Je tentai de la rassurer en lui affirmant que ce n’était pas un coup de tête et que j’avais reçu beaucoup de donations de mes clients pour m’aider à donner naissance à ce projet, j’étais loin d’avoir tout payé moi-même. Je lui parlai de ma sugar mommy qui était une cliente mais aussi une amie bisexuelle à qui l’idée d’avoir un endroit safe où se réfugier du monde avait fait écho et qui avait investit encore plus que moi dans ce projet pour rendre l’île habitable et confortable. Il nous fallut deux mois de plus pour organiser un évènement et synchroniser nos calendriers avec toutes les personnes queers de notre entourage pour pouvoir se retrouver sur l’île en même temps. C’était la première fois que je la voyais en vrai et je ne fus pas déçu ; elle était incroyablement grande ! Quelques habitations avaient déjà été construites et un grand abri sous lequel se trouvait des dizaines de table se tenait devant nous, il ne manquait plus qu’à décorer. Le Cuple et les Queenies qui étaient venus tout préparer avec moi furent estomaqués devant la grandeur et le potentiel de l’île, à tel point qu’ils commencèrent tous à m’appeler Daddy en me demandant où poser les guirlandes que nous avions apportées pour l’occasion. Nous couvrîmes les cabanes d’ornements en forme de cœur -étant donné que tout ceci était pour trouver un partenaire à Jules- et installâmes les guirlandes lumineuses au plafond de l’abri qui nous servirait de salle à manger. Quand nos invités arrivèrent le jour suivant, l’île était pleine de ballons roses et de décorations en forme de cœur. J’entendis des cris de surprise et je vis des regards comblés ; Queerland plaisait. J’étais si fier de moi, j’avais tant investis dans ce projet et ma plus grande peur était que cette île ne remplisse pas sa tâche mais si elle plaisait alors tout allait bien. Il ne fallait plus que trouver un copain à Jules. La plupart de ses candidats vinrent vers moi en apprenant que j’étais celui qui avait acheté l’île mais je détournai leur attention vers Jules en faisant un annoncement quand il y eut suffisamment de monde. L’île se remplissa à une vitesse folle, ce dernier aurait donc l’embarras du choix. Il aurait fallu que l’univers travaille contre lui pour ne pas qu’il trouve. Pendant que Jules flirtait à droite à gauche, que les Queenies performaient devant leur plus grand public et que mon Cuple profitait de l’île, je pris Jesse à part.

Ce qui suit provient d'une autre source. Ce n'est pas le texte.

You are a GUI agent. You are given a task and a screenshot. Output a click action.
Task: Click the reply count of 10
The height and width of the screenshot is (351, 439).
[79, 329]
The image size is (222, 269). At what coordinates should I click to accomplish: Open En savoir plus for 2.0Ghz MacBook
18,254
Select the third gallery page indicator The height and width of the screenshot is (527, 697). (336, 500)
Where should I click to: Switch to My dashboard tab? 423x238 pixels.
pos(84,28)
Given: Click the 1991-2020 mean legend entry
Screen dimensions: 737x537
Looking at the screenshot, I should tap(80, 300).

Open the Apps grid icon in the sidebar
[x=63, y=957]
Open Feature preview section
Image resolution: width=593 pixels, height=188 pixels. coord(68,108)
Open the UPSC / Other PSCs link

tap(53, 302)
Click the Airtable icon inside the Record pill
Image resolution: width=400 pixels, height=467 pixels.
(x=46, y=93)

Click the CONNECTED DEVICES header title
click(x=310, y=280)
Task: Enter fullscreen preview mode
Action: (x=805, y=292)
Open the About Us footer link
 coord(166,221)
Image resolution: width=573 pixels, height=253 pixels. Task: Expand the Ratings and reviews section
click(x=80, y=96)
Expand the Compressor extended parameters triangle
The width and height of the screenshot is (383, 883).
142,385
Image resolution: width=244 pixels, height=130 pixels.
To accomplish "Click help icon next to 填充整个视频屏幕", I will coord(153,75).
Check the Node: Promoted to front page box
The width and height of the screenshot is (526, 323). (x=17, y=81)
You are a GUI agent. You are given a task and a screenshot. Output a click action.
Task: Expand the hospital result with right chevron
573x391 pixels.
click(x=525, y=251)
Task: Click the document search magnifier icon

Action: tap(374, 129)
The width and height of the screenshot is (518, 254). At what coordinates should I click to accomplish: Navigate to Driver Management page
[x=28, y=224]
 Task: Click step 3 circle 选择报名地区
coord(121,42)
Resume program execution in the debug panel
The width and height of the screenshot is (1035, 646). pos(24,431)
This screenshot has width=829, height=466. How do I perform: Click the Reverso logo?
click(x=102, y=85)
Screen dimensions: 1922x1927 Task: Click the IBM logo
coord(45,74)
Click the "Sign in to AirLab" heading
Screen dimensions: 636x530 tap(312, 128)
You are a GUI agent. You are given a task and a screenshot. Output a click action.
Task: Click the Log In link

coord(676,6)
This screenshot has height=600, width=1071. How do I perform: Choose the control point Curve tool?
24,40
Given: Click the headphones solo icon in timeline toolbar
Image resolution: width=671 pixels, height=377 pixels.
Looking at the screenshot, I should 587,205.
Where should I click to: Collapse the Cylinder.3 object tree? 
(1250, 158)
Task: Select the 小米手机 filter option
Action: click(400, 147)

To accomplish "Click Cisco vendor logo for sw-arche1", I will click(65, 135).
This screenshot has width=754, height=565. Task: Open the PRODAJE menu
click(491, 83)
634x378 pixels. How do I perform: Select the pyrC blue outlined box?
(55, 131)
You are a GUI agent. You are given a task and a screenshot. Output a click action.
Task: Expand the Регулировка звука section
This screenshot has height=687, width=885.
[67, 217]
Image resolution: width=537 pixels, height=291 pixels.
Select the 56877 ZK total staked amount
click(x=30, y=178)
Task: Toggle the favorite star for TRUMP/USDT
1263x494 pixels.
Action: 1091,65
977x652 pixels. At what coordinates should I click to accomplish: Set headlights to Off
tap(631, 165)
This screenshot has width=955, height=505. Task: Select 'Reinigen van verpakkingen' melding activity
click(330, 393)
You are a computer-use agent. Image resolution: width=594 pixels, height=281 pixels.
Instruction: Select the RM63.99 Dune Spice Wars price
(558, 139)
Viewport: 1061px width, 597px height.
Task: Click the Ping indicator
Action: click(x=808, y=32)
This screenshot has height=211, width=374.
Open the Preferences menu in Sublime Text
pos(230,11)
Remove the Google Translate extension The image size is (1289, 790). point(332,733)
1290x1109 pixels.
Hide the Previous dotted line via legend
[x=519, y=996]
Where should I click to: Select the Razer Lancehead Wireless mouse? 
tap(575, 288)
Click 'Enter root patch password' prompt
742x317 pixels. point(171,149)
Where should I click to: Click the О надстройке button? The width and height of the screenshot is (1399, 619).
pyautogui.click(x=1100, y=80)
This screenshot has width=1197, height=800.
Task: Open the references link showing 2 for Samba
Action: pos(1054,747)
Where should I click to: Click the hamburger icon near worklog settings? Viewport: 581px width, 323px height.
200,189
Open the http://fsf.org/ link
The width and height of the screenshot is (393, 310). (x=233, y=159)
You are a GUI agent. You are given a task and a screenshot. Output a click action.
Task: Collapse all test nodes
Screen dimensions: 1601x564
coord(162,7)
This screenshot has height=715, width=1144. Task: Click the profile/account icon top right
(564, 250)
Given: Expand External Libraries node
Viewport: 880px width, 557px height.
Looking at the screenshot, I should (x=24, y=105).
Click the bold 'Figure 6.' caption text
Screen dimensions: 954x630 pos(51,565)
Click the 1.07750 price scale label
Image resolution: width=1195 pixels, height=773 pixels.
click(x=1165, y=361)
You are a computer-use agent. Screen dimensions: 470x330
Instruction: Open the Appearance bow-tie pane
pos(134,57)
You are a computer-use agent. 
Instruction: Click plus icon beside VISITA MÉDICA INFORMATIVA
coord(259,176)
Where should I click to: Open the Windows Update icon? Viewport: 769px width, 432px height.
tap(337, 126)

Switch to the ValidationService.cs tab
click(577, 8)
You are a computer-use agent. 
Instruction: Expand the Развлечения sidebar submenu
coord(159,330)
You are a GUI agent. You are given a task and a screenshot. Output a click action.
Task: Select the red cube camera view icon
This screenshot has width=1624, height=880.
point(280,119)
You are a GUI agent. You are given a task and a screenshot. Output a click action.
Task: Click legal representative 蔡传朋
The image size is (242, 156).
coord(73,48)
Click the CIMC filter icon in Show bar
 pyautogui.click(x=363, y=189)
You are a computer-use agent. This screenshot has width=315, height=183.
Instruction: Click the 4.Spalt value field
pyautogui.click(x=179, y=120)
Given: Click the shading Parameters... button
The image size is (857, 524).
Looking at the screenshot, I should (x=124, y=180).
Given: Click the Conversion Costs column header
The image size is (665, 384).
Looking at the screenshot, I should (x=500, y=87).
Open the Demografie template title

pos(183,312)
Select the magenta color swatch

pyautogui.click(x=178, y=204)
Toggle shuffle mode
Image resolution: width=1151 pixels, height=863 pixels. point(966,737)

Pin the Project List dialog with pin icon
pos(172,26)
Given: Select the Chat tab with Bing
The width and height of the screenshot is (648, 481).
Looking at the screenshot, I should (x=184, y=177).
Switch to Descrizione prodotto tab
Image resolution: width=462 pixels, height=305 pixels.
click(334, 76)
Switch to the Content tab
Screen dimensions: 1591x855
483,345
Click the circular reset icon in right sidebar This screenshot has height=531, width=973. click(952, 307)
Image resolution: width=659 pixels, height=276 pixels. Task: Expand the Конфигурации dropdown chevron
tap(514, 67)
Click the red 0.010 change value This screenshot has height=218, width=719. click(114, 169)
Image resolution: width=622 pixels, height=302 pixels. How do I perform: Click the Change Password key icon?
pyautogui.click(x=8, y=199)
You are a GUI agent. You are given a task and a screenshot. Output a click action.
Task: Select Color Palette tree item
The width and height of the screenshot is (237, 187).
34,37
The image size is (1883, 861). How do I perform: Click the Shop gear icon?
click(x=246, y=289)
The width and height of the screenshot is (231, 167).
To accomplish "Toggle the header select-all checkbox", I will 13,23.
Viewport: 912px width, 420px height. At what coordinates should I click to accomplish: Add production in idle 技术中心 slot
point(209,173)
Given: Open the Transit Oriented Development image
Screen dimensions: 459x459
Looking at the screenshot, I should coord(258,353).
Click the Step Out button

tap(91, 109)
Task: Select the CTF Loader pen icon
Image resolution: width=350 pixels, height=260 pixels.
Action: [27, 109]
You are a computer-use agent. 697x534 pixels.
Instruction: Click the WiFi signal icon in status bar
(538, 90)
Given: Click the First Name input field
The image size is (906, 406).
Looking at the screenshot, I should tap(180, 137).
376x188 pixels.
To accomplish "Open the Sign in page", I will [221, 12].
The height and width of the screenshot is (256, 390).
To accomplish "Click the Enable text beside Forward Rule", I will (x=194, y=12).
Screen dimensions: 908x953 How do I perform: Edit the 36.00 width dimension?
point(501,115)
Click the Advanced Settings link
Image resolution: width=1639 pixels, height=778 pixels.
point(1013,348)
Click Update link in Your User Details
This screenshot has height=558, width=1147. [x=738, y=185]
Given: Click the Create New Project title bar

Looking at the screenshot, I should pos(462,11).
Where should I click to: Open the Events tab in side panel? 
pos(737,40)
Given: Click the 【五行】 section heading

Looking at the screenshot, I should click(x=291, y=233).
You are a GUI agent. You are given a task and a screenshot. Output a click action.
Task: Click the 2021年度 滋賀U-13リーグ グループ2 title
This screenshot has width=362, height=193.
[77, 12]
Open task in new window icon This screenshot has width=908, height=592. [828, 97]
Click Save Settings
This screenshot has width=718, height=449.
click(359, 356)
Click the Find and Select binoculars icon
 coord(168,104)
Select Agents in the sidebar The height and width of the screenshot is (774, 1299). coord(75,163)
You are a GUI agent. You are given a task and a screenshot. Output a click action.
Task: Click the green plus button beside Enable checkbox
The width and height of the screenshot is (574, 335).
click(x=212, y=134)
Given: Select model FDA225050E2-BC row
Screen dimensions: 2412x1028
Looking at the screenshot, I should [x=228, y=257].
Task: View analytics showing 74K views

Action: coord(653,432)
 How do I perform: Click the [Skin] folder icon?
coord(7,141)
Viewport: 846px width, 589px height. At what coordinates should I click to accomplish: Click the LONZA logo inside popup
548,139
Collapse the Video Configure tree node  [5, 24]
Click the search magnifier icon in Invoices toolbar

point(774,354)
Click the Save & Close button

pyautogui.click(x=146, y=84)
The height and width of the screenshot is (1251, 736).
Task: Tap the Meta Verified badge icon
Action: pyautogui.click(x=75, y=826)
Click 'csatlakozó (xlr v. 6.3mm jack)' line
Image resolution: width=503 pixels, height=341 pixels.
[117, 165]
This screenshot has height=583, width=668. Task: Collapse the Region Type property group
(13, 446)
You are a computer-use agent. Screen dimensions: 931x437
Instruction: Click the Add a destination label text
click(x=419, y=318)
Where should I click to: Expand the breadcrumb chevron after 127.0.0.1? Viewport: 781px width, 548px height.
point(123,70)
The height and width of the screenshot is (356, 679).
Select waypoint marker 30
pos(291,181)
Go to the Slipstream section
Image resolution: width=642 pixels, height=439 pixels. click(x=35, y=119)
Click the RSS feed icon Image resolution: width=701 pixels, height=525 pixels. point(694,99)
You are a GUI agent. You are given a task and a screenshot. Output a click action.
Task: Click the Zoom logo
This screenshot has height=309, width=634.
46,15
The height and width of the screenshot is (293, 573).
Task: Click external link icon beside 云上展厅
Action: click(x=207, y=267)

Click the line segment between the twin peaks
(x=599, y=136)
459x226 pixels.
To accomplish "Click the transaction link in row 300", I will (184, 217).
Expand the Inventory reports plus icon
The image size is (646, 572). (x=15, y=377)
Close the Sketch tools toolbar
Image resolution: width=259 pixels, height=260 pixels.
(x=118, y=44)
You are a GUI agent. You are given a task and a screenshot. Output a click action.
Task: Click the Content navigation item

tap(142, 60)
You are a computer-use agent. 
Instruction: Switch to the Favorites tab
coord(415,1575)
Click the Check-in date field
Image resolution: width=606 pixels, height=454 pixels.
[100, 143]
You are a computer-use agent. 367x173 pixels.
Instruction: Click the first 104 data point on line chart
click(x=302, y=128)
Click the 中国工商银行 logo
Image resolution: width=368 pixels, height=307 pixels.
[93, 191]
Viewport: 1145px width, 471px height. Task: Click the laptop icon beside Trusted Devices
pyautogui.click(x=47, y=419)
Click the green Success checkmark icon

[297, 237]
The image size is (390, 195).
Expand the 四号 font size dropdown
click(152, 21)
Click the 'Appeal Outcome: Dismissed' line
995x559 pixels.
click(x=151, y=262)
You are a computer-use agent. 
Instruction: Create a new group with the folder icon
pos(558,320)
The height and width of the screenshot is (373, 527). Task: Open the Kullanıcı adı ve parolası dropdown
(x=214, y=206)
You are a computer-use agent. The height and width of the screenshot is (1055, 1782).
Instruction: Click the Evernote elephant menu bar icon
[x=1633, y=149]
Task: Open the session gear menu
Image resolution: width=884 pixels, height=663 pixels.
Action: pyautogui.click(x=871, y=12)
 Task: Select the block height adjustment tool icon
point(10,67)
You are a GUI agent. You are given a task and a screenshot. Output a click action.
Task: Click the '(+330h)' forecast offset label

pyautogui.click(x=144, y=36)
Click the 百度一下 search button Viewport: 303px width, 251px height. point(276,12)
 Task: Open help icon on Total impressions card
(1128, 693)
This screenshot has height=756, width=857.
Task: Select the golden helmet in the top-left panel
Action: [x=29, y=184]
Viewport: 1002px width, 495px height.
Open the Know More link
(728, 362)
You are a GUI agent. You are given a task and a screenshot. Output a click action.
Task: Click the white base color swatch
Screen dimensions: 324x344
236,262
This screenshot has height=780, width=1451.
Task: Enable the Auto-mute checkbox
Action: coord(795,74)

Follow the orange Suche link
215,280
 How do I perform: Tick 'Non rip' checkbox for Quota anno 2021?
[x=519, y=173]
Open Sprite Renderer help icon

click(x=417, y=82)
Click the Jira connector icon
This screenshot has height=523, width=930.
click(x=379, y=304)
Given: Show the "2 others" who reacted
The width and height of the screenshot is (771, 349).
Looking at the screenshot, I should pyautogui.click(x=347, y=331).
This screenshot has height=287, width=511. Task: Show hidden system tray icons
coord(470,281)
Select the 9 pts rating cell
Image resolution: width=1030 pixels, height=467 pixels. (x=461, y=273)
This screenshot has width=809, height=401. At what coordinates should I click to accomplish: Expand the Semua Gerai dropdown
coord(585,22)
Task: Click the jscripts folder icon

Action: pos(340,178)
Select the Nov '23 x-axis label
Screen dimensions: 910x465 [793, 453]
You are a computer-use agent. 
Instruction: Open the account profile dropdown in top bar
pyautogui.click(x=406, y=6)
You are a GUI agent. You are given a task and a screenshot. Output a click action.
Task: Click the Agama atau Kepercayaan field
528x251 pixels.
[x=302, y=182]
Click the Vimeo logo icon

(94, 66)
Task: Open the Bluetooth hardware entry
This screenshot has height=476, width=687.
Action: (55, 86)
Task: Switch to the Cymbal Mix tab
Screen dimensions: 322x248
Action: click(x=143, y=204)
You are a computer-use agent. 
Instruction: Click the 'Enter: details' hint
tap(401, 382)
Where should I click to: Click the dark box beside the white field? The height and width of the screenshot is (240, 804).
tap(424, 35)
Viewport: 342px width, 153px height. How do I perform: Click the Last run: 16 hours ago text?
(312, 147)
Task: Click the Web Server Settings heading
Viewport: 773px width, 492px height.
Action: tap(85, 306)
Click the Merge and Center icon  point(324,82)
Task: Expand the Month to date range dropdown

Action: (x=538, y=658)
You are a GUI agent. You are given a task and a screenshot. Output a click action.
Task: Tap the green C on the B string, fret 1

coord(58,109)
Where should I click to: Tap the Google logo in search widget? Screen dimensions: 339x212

- J’ai entendu dire que c’était ton anniversaire aujourd’hui, commençai-je.
- Ça veut dire que tu vas accepter de sortir avec moi ?
Celui-ci avait des vues sur moi depuis que nous nous étions rencontrés aux abords de son lycée une année auparavant et je ne comptais pas le faire attendre plus longtemps pour lui donner ma réponse. Je lui offris un baiser comme promis mais refusai gentiment de sortir avec lui, n’étant pas intéressé. Bien évidemment, il fut déçu mais notre baiser suffit à lui rendre le sourire. Suite à cela, Jules lancera la tradition selon laquelle j’acceptais d’embrasser toute personne queer le jour de ses 18 ans. Jules, quant à lui, se trouva finalement le copain idéal et nous repartîmes de Queerland tous heureux. Le fait que je fus le visage derrière ce projet me valut d’être mieux connu des centaines de queers que nous avions réunis et de leurs amis, et j’acceptai avec joie de goûter à la célébrité que cela m’apportait.